--- START AVAILABLE DATA ---

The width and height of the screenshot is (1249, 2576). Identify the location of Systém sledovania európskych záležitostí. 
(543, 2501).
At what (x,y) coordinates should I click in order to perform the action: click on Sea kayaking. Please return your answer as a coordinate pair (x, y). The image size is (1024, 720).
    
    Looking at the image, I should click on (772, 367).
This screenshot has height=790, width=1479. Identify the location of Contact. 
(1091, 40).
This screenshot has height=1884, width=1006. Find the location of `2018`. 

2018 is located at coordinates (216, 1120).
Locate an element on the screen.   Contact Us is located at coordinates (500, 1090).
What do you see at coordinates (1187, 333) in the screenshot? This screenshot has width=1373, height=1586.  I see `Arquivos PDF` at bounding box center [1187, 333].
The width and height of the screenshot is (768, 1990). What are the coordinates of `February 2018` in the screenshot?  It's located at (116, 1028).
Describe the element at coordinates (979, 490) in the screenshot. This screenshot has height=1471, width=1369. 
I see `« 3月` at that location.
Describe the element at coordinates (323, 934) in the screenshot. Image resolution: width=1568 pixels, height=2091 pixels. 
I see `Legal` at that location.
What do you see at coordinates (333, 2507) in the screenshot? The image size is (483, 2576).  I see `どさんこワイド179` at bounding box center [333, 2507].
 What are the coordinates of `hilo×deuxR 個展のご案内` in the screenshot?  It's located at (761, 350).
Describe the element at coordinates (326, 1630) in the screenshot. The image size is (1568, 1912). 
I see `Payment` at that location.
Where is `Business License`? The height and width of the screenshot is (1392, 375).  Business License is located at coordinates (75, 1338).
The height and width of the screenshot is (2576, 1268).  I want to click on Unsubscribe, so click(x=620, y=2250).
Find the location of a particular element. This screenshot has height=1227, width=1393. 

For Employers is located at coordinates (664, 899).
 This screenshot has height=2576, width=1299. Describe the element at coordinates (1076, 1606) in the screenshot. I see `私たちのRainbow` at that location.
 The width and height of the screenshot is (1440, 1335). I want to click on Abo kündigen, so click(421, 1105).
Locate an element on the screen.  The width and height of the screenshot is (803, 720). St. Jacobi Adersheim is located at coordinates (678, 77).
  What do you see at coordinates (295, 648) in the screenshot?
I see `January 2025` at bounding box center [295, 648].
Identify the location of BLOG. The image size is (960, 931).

--- END AVAILABLE DATA ---

EXERCISE TASK
Duplicate the part of the records that opens with the line containing "What do you see at coordinates (333, 2507)" and continues through the last line of the records.

RESULT FOR THIS TASK
What do you see at coordinates (333, 2507) in the screenshot? The image size is (483, 2576).  I see `どさんこワイド179` at bounding box center [333, 2507].
 What are the coordinates of `hilo×deuxR 個展のご案内` in the screenshot?  It's located at (761, 350).
Describe the element at coordinates (326, 1630) in the screenshot. The image size is (1568, 1912). 
I see `Payment` at that location.
Where is `Business License`? The height and width of the screenshot is (1392, 375).  Business License is located at coordinates (75, 1338).
The height and width of the screenshot is (2576, 1268).  I want to click on Unsubscribe, so click(x=620, y=2250).
Find the location of a particular element. This screenshot has height=1227, width=1393. 

For Employers is located at coordinates (664, 899).
 This screenshot has height=2576, width=1299. Describe the element at coordinates (1076, 1606) in the screenshot. I see `私たちのRainbow` at that location.
 The width and height of the screenshot is (1440, 1335). I want to click on Abo kündigen, so click(421, 1105).
Locate an element on the screen.  The width and height of the screenshot is (803, 720). St. Jacobi Adersheim is located at coordinates (678, 77).
  What do you see at coordinates (295, 648) in the screenshot?
I see `January 2025` at bounding box center [295, 648].
Identify the location of BLOG. The image size is (960, 931).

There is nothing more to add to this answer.